__Task to carry out__
Print the data exactly as written, line for line, and leave its pictures behind.

__Extracted data__

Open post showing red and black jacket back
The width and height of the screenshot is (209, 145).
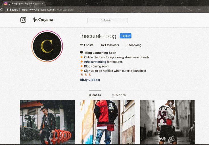click(107, 122)
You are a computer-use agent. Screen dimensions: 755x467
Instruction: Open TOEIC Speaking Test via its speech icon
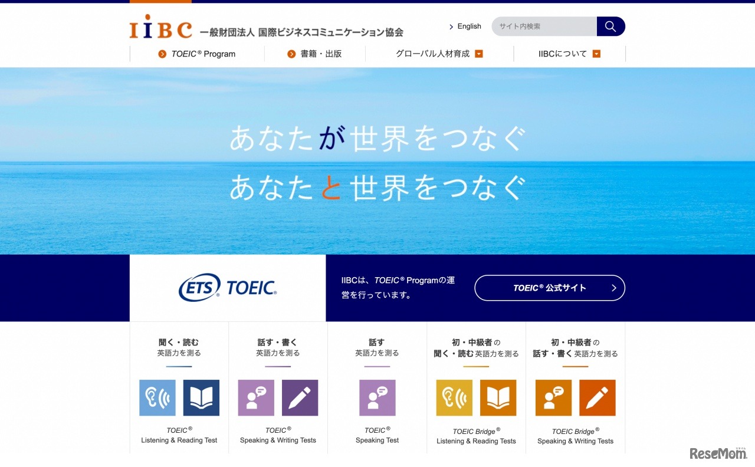376,398
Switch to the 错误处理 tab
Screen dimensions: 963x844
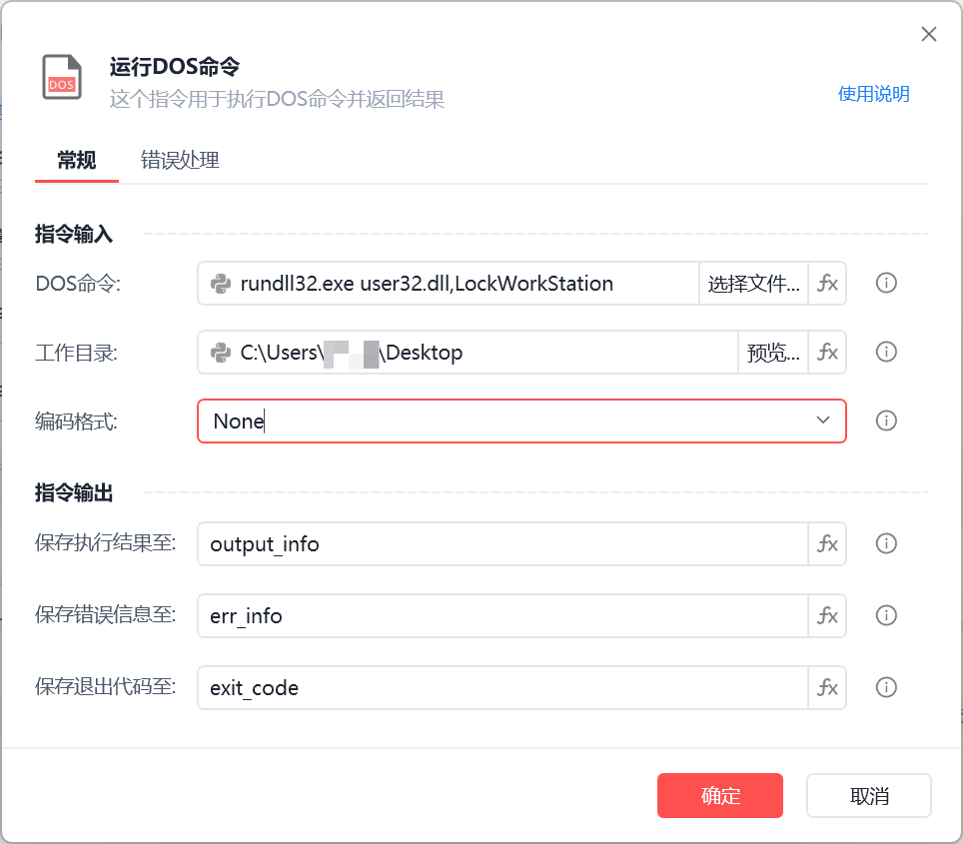click(180, 161)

__The answer__
Open post showing red and black jacket back
The width and height of the screenshot is (209, 145).
click(107, 122)
You are a computer-use agent. Screen dimensions: 755x467
Instruction: Open TOEIC Speaking Test via its speech icon
376,398
Switch to the 错误处理 tab
Screen dimensions: 963x844
click(180, 161)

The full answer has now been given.